再び法務局

 この登記簿に書かれていることを簡単に説明すれば、「ヨ92番」と「カ10番」のふたつを合わせて「ハ132番」と所有権を交換したという意味です。

 耕地整理が行われた時に、これまでの土地を手放して、耕地整理が終わった後の土地と交換したのです。これを換地処分といいます。したがって「ヨ92番」は別の場所の土地なのです。

 

 そうとは知らずに後日、法務局へ出向いた私は「ヨ92番」の地図の閲覧を申し込みました。閲覧コーナーでしばらく待たされたのちに、係の方から「見つかりました。」と声をかけられました。するとそこにはいかにも古めかしい手書きの地図がありました。

 

 早速「ヨ92番」を探します。しかし思っていたのとは随分様子が違います。街道に面した場所にありません。

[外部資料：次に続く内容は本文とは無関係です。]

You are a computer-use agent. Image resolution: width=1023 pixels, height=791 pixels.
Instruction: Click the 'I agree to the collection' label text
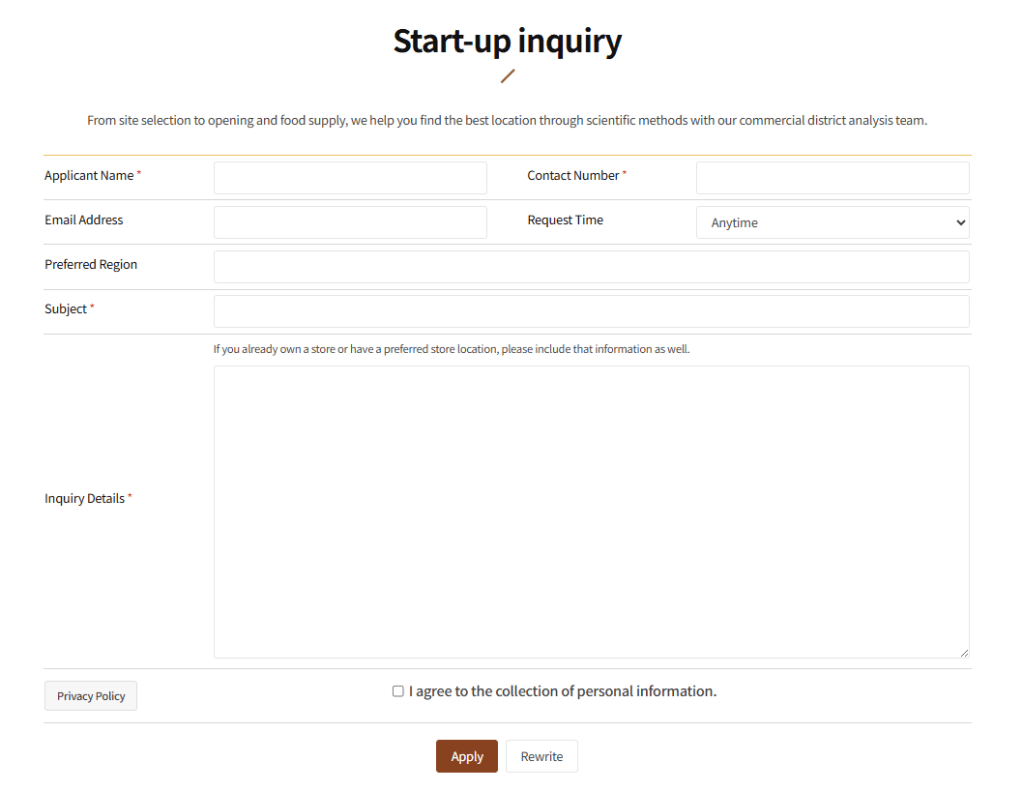562,691
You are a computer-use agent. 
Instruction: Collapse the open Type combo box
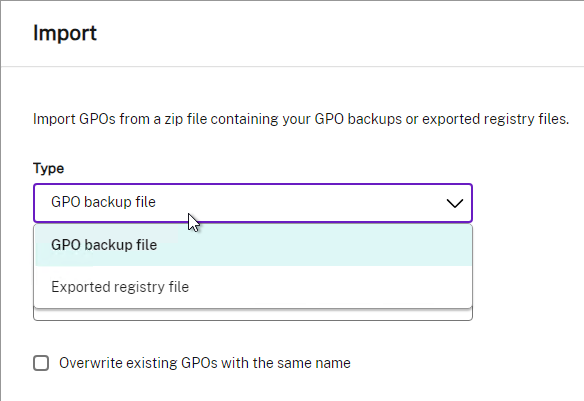click(253, 203)
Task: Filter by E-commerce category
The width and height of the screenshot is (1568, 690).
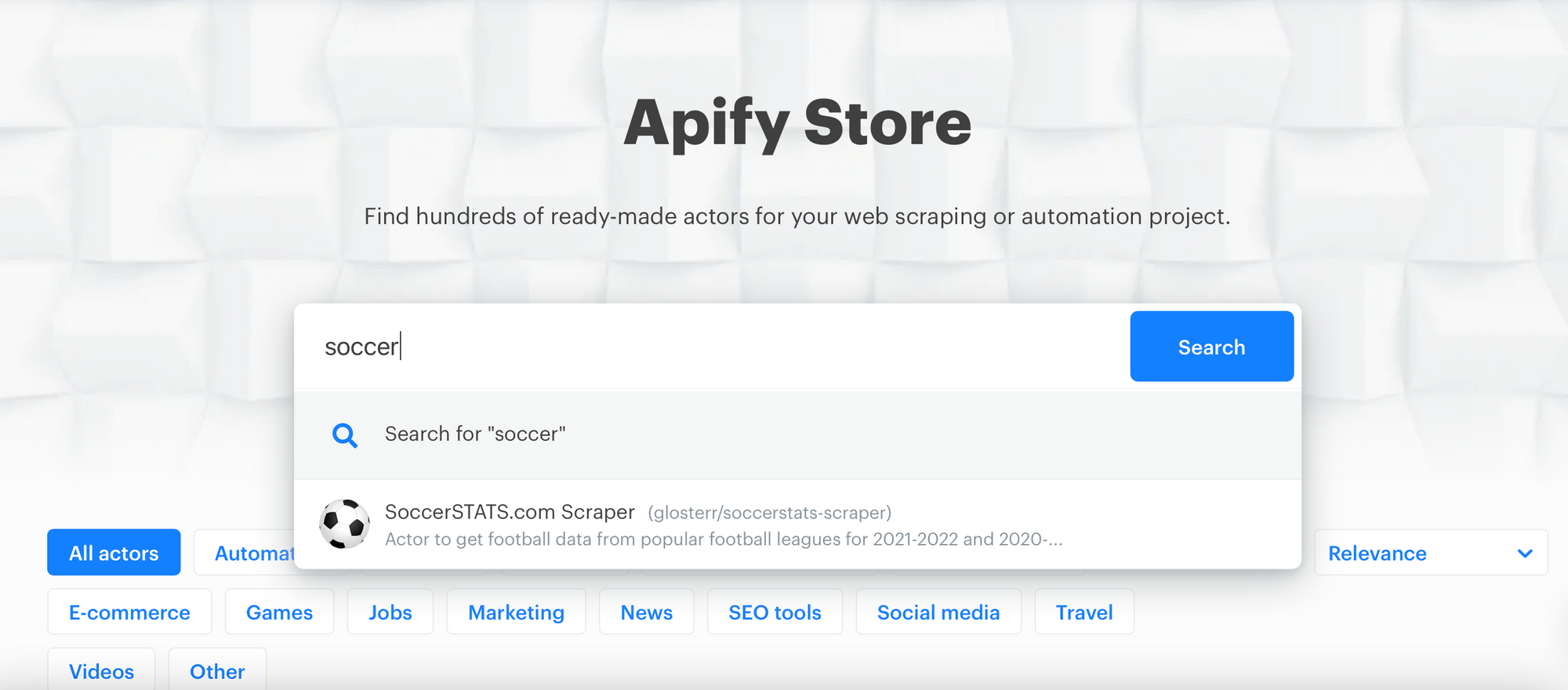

「カ10番」の地図も見せてもらいましたが全く離れた場所でした。釈然としないまま、それでもコピーを頼みました。その時に「全図もあるので付けておきますね。」と係の方に言われたのでした。

 

 地番の書かれている地図は「ヨ之部」や「カ之部」などの字ごとに分かれ描かれています。それだけでは村全体の姿がわかりません。「全図」とは村全体を字別に色分けした地図のことです。「泉村全図」があればどこの字を調べればよいのかが解かるのです。

 

 もし私が最初から登記簿の内容を理解していたのなら、「ヨ92番」が無関係だと解かっていたら、もはや手掛かりがないものと思い、再び法務局へ足を運ぶことはしなかったかもしれません。

泉村全図
明治十九年 石川郡泉村全図

 これが明治十九年十二月作成の泉村全図です。周辺の村との位置関係も解かりますし、現在は泉中学校になっている舊(旧)調練場も描かれています。この地図は泉村の郷土資料としても重要なものかもしれません。

 ともかくこれで私が調べたい場所が有松村と西泉村に接する「ニ之部」であることが判明しました。